Opinion
2014–11807 Ind.No. 2356/13
05-22-2019
Paul Skip Laisure, New York, N.Y. (Jenin Younes and Ava Page of counsel), for appellant. John M. Ryan, Acting District Attorney, Kew Gardens, N.Y. (John M. Castellano, Johnnette Traill, and Danielle M. O'Boyle of counsel), for respondent.
Paul Skip Laisure, New York, N.Y. (Jenin Younes and Ava Page of counsel), for appellant.
John M. Ryan, Acting District Attorney, Kew Gardens, N.Y. (John M. Castellano, Johnnette Traill, and Danielle M. O'Boyle of counsel), for respondent.
WILLIAM F. MASTRO, J.P., JOSEPH J. MALTESE, COLLEEN D. DUFFY, FRANCESCA E. CONNOLLY, JJ.
DECISION & ORDERORDERED that the judgment is affirmed.

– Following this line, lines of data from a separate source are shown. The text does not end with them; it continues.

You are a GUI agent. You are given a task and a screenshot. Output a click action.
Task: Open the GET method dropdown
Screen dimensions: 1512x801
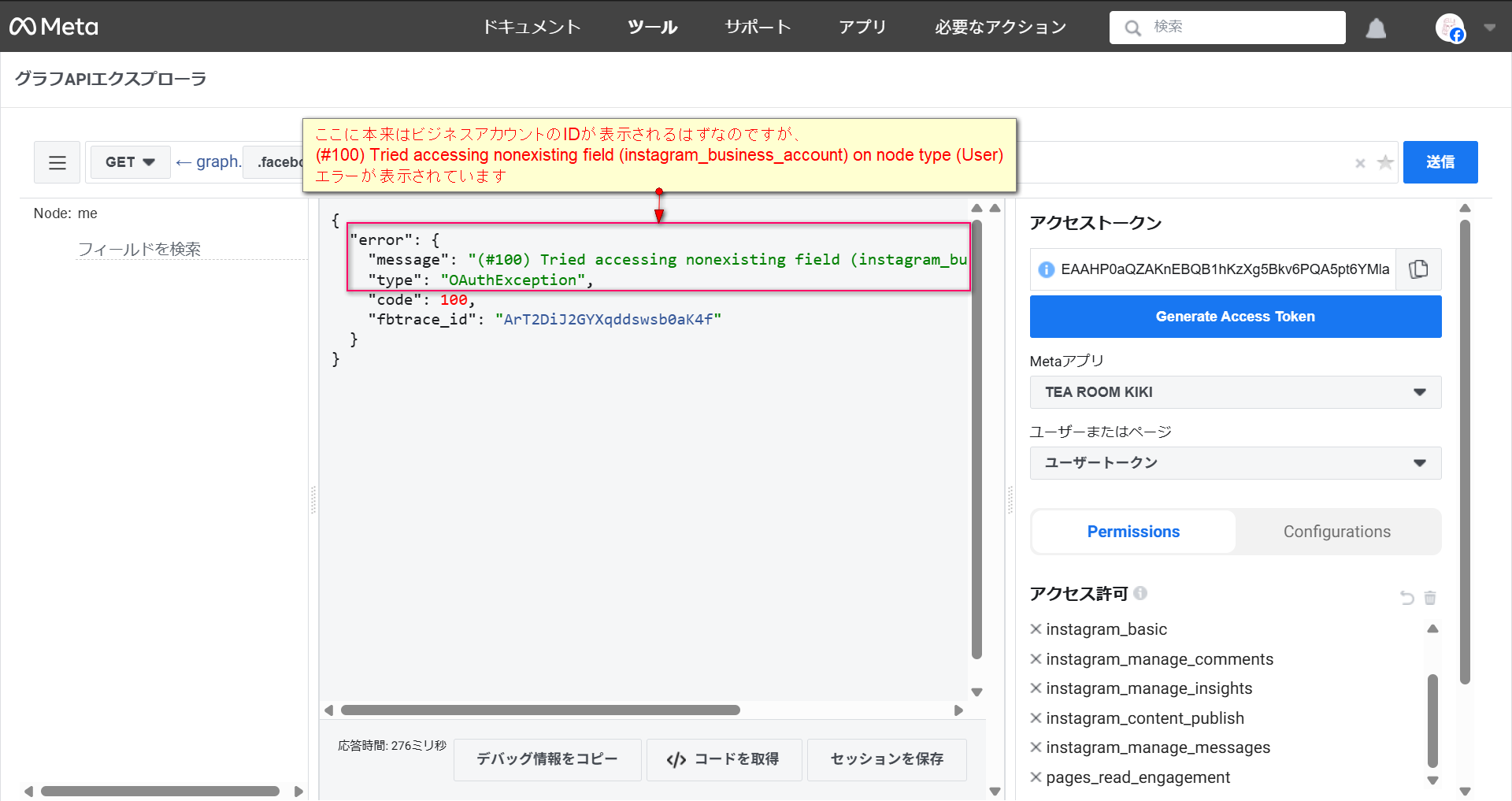(x=130, y=162)
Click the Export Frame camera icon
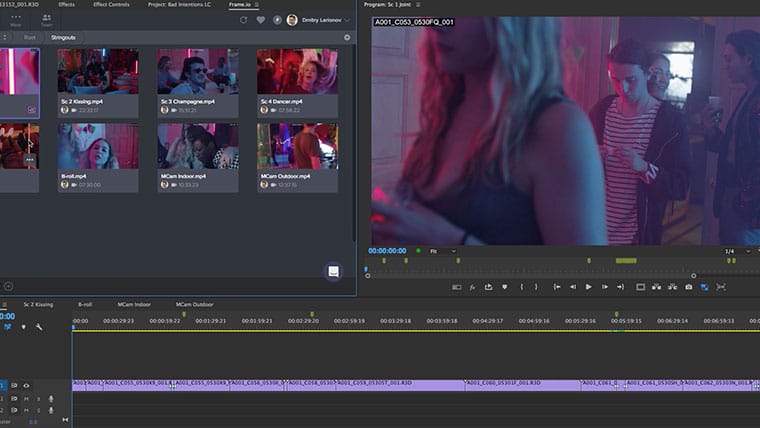The image size is (760, 428). click(688, 287)
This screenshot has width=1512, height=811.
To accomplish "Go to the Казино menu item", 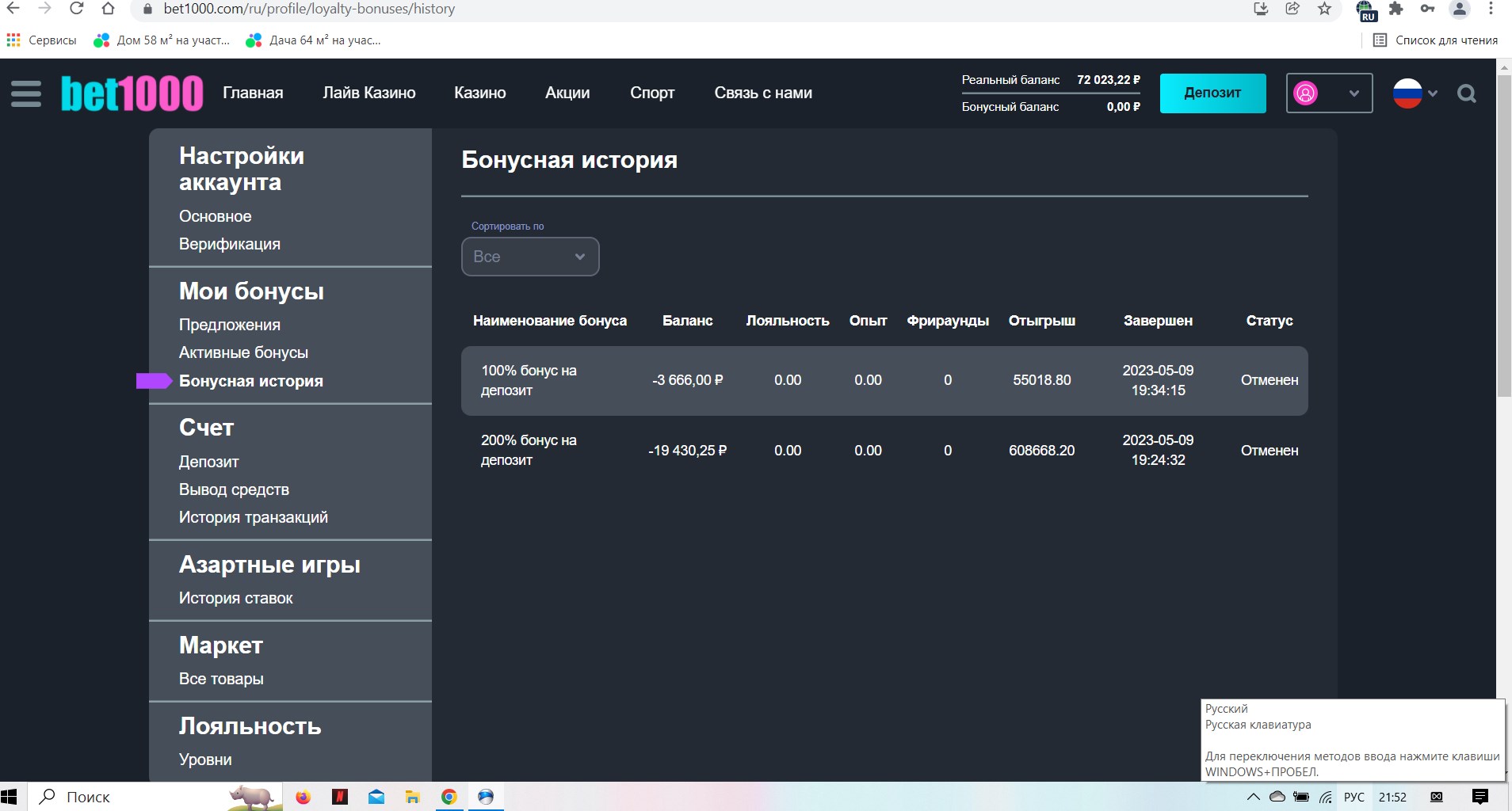I will [479, 93].
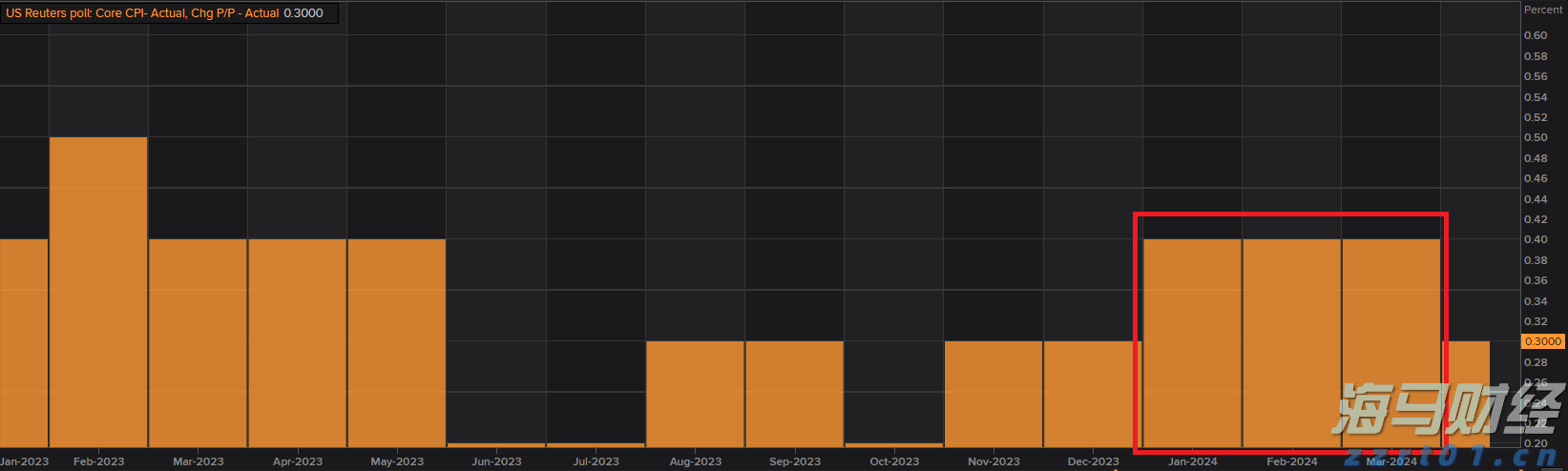This screenshot has height=471, width=1568.
Task: Select the Feb-2024 bar inside red box
Action: (x=1291, y=342)
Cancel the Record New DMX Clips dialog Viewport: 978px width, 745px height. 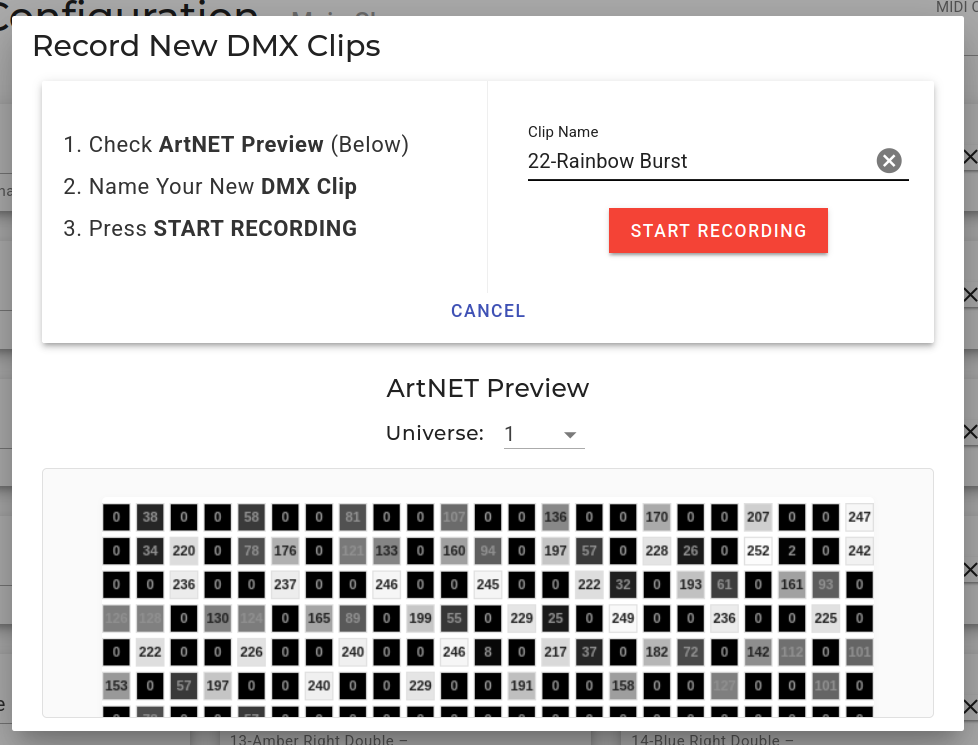coord(488,311)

The defendant contends that he was deprived of his constitutional rights to counsel and to confront the witnesses against him at the Huntley hearing (see People v. Huntley, 43 N.Y.2d 175, 401 N.Y.S.2d 31, 371 N.E.2d 794 ) when the Supreme Court precluded him from eliciting evidence regarding whether he was questioned by police in violation of the indelible right to counsel guaranteed by the New York State Constitution. This contention is unpreserved for appellate review, as the defendant did not assert a constitutional right to introduce the excluded evidence during the Huntley hearing (see CPL 470.05[2] ; People v. Lane, 7 N.Y.3d 888, 889, 826 N.Y.S.2d 599, 860 N.E.2d 61 ; People v. Cutting, 150 A.D.3d 873, 875, 56 N.Y.S.3d 315 ; People v. Taylor, 150 A.D.3d 768, 769, 53 N.Y.S.3d 702 ). In any event, the court providently exercised its discretion in precluding this evidence since it was speculative and unsupported by any factual proffer (see People v. Hicks, 88 A.D.3d 817, 818, 930 N.Y.S.2d 658 ; People v. Francisco, 44 A.D.3d 870, 843 N.Y.S.2d 439 ; People v. Daniel, 35 A.D.3d 877, 878–879, 828 N.Y.S.2d 125 ).
The defendant's contention that he was deprived of a fair trial by improper remarks made by the prosecutor during her opening statement and her summation is unpreserved for appellate review (see CPL 470.05[2] ; People v. Romero, 7 N.Y.3d 911, 912, 828 N.Y.S.2d 274, 861 N.E.2d 89 ; People v. Warden, 166 A.D.3d 817, 818, 87 N.Y.S.3d 307 ; People v. Wisdom, 164 A.D.3d 928, 930, 82 N.Y.S.3d 97 ; People v. Cherry, 163 A.D.3d 706, 707, 81 N.Y.S.3d 123 ; People v. Herrera, 161 A.D.3d 1006, 77 N.Y.S.3d 510 ; People v. Bethea, 159 A.D.3d 710, 712, 71 N.Y.S.3d 589 ). In any event, this contention is without merit. The defendant was not deprived of a fair trial by the challenged remarks made during the prosecutor's opening statement, as the majority of those remarks described what the People intended to prove and properly prepared the jury to resolve the factual issues at the trial (see People v. Warden, 166 A.D.3d at 819, 87 N.Y.S.3d 307 ; People v. Bonds, 118 A.D.3d 717, 719, 987 N.Y.S.2d 428 ). Similarly, the defendant was not deprived of a fair trial by the challenged remarks made during the prosecutor's summation since the majority of the comments alleged to be prejudicial were fair comment on the evidence and reasonable inferences to be drawn therefrom, or fair response to defense counsel's summation (see People v. Young, 168 A.D.3d 771, 91 N.Y.S.3d 253 ; People v. Zaimi, 167 A.D.3d 954, 955, 90 N.Y.S.3d 104 ; People v. Giddens, 163 A.D.3d 990, 991, 81 N.Y.S.3d 515 ). To the extent that the prosecutor exceeded the bounds of permissible rhetorical comment, the remarks were not so egregious as to have deprived the defendant of a fair trial, and any other error in this regard was harmless (see People v. Crimmins, 36 N.Y.2d 230, 241–242, 367 N.Y.S.2d 213, 326 N.E.2d 787 ).
The sentence imposed was not excessive (see People v. Suitte, 90 A.D.2d 80, 455 N.Y.S.2d 675 ).
MASTRO, J.P., MALTESE, DUFFY and CONNOLLY, JJ., concur.